Strategic Planning: Turning Vision Into Reality

by J Kendall Lott

Performing strategic planning is not the same thing as planning strategically. This is never clearer to me than in multi-day offsite brainstorming sessions with senior management teams. You’ve got all the tools for successful planning—a highly recommended consultant with a slew of best practice models, easels with big sticky pads, Post-It notes and colored markers, fruit and bagels, even Jenga for break time…what could go wrong? Yet, not long after defining your vision and Big Hairy Audacious Goal (BHAG), you find yourself asking, “What did we say we were going to do?”  

The Goal of Strategic Planning   

Too often the outcome of a strategic planning process is a three-to-five year plan that is one or all of the following:  

  • Too lofty  
  • Too complicated  
  • Not able to change organizational behavior  
  • Out of date within a few quarters  

Strategy is really about defining change.
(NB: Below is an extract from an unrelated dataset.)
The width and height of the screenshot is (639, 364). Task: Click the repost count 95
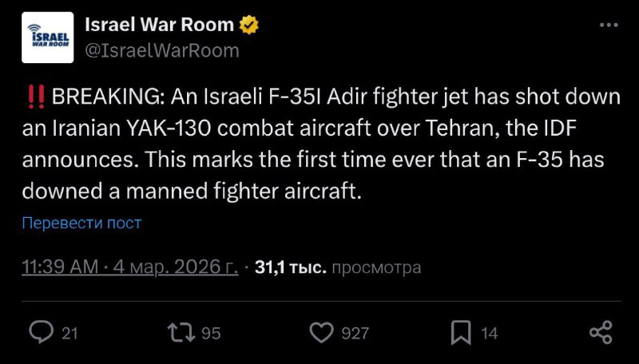pos(211,333)
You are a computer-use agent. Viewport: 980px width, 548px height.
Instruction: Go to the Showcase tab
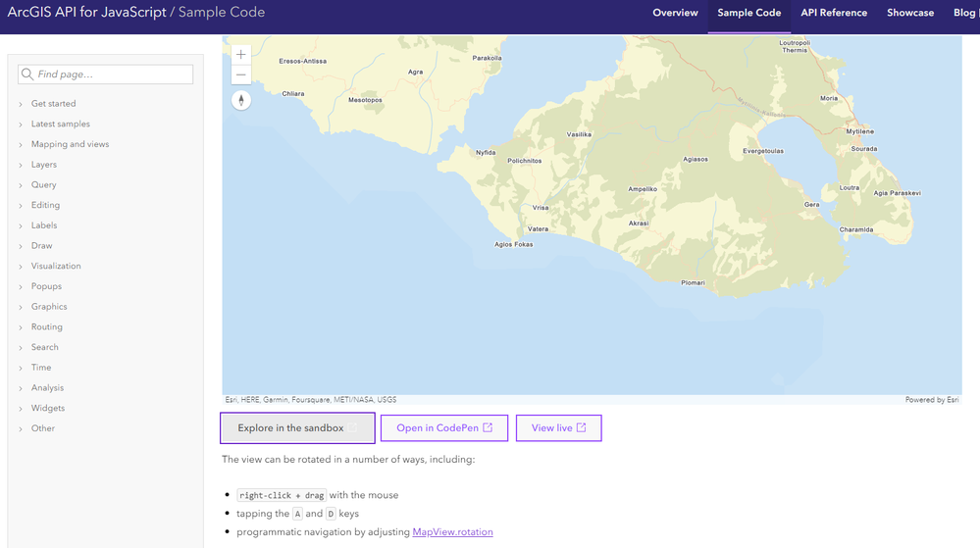(910, 14)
Management should leave a planning exercise with a common understanding of the change to be made and the sequence of steps necessary to make the change.
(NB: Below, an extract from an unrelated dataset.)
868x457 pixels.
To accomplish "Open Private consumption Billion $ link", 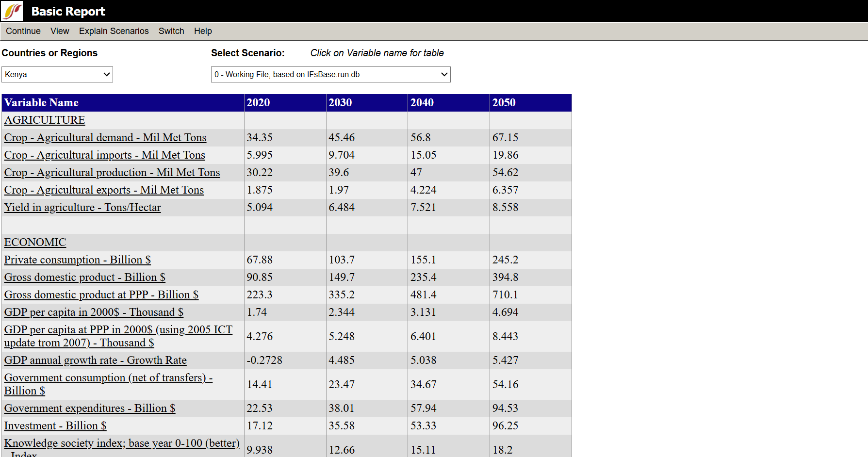I will 78,260.
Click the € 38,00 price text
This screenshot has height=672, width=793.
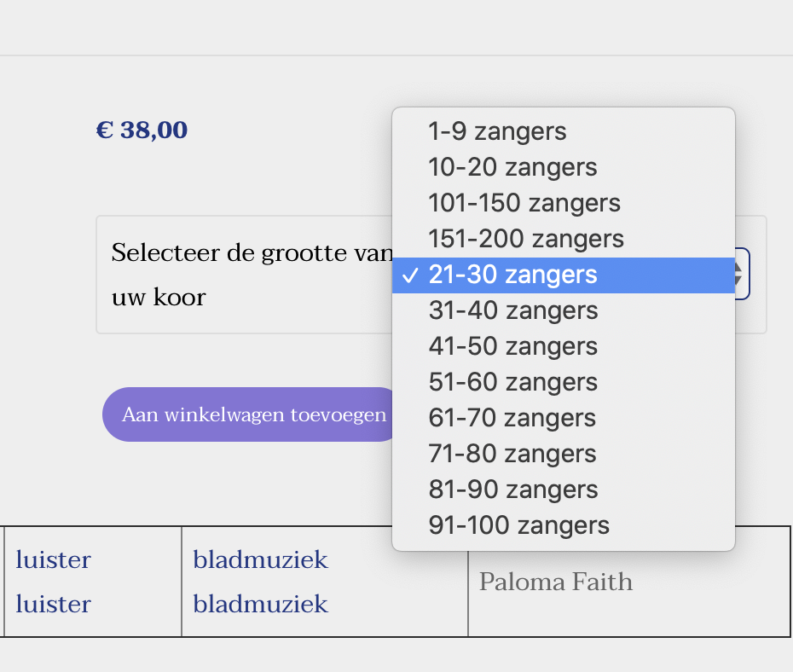click(142, 130)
The Strategy Process for Change

The key to a successful strategic planning process is to translate a desired direction into an actionable, executable plan, with a layered approach from visioning to interpretation, planning, and governance:  

  1. Strategic Direction – The Destination: Your definition of change, what needs to be different, as defined by management and subject matter experts.  
  1. Strategic Design – The Interpretation: The sequence of changes that must occur to reach the destination in the desired timeframe, as outlined by your executives and senior managers.  
  1. Strategic Planning – The Roadmap: The expectation of the work to be performed based on the timeframe, resources, dependencies, and organizational interactions, defined in collaboration with your senior and middle managers.  
  1. Strategic Governance – The Data Layer: A persistent feedback loop to review the progress and value of change with executive and senior management representatives to ensure expectations are being met.